* _Records_:
— START —

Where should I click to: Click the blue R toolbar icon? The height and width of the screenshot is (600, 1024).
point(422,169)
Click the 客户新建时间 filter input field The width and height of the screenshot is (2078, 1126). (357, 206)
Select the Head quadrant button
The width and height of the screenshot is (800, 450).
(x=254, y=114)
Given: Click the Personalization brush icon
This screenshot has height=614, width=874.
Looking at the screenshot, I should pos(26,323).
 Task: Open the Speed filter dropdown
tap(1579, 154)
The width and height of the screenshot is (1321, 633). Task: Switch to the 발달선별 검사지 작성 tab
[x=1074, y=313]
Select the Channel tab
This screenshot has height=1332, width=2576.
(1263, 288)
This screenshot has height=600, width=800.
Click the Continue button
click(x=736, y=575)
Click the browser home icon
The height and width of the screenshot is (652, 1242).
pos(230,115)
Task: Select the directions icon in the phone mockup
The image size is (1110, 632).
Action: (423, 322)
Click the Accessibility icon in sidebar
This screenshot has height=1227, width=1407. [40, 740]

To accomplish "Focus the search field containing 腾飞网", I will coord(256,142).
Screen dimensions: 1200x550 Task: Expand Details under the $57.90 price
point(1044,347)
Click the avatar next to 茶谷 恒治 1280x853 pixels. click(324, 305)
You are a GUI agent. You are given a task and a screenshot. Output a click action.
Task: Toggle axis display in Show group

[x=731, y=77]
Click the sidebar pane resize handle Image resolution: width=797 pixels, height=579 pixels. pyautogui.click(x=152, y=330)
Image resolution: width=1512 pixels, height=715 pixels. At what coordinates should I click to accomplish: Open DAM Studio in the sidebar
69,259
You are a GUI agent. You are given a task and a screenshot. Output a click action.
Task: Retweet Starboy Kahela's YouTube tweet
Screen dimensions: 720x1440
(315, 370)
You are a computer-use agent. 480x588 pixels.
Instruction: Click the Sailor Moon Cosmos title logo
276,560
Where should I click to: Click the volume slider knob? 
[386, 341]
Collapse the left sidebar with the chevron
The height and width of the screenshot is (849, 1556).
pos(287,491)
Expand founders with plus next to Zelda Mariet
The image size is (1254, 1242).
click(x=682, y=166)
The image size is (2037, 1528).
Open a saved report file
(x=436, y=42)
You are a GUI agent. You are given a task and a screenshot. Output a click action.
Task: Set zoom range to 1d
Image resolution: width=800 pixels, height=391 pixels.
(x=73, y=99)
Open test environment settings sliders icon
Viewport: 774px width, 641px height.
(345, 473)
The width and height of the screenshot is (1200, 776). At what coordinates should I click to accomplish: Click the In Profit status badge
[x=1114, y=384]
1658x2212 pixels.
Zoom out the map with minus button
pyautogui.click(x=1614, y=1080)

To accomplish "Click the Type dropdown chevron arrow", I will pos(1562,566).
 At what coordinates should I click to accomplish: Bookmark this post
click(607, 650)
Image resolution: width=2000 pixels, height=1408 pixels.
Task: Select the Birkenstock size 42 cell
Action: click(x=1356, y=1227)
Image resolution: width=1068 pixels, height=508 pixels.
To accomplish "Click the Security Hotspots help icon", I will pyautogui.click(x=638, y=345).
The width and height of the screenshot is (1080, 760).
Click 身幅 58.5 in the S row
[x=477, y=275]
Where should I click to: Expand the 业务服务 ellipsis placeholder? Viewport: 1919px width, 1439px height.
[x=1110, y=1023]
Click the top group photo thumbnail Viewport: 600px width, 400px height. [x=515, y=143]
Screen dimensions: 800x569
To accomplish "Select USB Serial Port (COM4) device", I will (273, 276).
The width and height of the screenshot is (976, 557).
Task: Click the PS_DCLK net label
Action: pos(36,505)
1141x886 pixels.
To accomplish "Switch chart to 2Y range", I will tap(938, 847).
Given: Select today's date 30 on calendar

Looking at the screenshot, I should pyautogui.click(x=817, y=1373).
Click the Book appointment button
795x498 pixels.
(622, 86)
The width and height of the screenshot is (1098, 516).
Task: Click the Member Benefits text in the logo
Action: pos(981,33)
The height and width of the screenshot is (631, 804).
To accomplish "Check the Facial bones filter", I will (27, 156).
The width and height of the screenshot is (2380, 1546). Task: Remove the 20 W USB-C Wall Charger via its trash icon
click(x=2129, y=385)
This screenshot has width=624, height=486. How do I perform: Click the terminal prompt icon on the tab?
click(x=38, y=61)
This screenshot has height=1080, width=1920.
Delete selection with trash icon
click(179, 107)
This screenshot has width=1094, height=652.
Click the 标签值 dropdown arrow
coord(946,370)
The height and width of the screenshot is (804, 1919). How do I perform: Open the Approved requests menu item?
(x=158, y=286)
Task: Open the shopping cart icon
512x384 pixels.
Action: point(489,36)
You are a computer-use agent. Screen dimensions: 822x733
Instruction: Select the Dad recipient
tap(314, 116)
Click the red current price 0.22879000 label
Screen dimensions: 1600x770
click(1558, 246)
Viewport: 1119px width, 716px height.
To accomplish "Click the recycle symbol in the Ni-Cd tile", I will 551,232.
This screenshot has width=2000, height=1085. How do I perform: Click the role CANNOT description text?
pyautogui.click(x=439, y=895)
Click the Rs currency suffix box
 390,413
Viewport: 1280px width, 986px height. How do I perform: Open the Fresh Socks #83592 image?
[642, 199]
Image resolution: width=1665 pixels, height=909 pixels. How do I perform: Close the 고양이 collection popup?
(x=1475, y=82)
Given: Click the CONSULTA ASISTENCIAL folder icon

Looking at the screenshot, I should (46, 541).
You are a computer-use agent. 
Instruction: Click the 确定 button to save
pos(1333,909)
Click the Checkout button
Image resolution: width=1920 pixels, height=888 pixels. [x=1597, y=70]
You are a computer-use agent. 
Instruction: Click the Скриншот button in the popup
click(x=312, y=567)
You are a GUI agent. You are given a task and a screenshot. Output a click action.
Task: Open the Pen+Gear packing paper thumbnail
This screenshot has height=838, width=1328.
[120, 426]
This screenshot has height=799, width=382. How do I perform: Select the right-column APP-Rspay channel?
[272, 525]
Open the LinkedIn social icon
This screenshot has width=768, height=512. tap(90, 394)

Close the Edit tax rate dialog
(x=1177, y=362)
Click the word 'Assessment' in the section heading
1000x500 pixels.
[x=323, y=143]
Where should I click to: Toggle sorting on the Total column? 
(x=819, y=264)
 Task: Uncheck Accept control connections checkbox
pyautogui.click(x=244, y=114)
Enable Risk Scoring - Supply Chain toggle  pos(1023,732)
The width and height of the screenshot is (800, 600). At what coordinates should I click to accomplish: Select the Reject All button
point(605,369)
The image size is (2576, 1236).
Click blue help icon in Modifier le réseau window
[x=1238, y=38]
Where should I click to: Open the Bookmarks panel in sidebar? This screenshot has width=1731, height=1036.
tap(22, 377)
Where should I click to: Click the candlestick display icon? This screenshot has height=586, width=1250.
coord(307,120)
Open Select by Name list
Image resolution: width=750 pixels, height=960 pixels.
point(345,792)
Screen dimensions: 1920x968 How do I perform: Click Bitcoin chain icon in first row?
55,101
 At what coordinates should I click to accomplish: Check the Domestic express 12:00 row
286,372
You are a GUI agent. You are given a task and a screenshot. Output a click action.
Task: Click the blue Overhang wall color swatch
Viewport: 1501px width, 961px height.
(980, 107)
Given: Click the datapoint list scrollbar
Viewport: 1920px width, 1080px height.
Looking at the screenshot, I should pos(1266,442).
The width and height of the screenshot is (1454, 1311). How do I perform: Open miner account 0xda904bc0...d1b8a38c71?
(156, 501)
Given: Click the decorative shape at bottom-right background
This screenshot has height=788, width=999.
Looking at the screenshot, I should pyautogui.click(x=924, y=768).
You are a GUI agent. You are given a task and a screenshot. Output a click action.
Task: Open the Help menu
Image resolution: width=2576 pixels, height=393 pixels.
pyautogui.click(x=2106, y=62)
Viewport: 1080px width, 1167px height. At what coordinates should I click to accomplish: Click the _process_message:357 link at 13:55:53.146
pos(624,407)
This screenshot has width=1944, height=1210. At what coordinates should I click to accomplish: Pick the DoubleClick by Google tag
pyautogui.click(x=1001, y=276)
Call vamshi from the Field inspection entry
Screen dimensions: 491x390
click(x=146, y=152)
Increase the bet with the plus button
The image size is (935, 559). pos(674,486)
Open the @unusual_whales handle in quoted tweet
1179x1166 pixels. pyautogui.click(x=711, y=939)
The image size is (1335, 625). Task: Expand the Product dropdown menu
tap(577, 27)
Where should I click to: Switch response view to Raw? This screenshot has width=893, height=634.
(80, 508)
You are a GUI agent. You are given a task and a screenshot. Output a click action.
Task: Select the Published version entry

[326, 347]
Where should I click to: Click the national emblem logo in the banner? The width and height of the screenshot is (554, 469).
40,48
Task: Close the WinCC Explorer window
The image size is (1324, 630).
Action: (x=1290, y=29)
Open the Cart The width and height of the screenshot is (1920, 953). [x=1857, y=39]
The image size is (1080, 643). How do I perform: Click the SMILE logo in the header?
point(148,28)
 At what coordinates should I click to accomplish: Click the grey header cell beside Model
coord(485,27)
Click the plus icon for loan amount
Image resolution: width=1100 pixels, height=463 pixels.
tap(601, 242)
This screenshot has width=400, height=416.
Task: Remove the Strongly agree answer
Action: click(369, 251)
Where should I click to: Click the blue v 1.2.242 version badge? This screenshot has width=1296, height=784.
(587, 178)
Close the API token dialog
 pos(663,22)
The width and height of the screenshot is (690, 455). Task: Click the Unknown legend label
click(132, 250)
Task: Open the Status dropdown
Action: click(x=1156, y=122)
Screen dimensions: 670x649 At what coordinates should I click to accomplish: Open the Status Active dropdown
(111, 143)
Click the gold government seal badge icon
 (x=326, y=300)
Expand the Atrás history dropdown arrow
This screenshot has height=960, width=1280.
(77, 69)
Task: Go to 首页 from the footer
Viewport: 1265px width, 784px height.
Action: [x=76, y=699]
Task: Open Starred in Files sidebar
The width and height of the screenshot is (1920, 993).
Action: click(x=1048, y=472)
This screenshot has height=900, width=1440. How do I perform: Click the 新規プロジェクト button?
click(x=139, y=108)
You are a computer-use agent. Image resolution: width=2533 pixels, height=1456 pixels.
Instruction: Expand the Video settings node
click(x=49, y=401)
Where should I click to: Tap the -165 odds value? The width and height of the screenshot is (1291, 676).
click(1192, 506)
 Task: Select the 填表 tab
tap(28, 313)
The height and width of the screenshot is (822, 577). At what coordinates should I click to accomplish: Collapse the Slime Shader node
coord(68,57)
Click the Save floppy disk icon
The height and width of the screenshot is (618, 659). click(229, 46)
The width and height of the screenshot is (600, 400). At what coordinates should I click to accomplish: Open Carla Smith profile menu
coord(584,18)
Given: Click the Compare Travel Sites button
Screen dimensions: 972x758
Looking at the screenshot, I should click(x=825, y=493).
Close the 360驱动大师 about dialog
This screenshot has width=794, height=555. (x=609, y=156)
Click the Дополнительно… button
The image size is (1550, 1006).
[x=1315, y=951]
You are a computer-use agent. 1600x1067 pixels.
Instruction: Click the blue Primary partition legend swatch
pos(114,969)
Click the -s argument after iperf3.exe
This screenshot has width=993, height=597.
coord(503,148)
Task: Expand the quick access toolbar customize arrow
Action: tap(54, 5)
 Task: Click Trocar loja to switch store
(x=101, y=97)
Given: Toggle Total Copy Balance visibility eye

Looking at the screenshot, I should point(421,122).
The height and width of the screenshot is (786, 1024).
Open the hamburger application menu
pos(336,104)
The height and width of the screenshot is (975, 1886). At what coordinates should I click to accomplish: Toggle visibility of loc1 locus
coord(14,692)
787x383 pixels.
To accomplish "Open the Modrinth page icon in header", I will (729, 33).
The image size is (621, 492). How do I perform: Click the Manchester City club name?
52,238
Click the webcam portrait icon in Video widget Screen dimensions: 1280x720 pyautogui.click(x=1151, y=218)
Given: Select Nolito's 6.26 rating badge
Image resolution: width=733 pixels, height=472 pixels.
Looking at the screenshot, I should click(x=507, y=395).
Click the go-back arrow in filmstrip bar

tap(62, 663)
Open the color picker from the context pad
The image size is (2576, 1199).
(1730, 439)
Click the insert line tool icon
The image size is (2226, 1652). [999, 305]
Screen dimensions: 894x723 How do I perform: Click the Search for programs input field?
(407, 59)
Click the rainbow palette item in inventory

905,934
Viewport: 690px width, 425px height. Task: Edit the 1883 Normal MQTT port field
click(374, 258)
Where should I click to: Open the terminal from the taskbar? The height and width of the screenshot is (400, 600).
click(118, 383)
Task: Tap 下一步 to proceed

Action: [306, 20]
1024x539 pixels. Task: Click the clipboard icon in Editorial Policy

— END —

* _Task prompt_:
Give the lines of the items above, from the first line through the line that contains "tap(1579, 154)", as a Markdown table with the columns Row and Line, skipping blank lines.

* _Solution for this problem_:
| Row | Line |
|---|---|
| 1 | Where should I click to: Click the blue R toolbar icon? The height and width of the screenshot is (600, 1024). |
| 2 | point(422,169) |
| 3 | Click the 客户新建时间 filter input field The width and height of the screenshot is (2078, 1126). (357, 206) |
| 4 | Select the Head quadrant button |
| 5 | The width and height of the screenshot is (800, 450). |
| 6 | (x=254, y=114) |
| 7 | Given: Click the Personalization brush icon |
| 8 | This screenshot has height=614, width=874. |
| 9 | Looking at the screenshot, I should pos(26,323). |
| 10 |  Task: Open the Speed filter dropdown |
| 11 | tap(1579, 154) |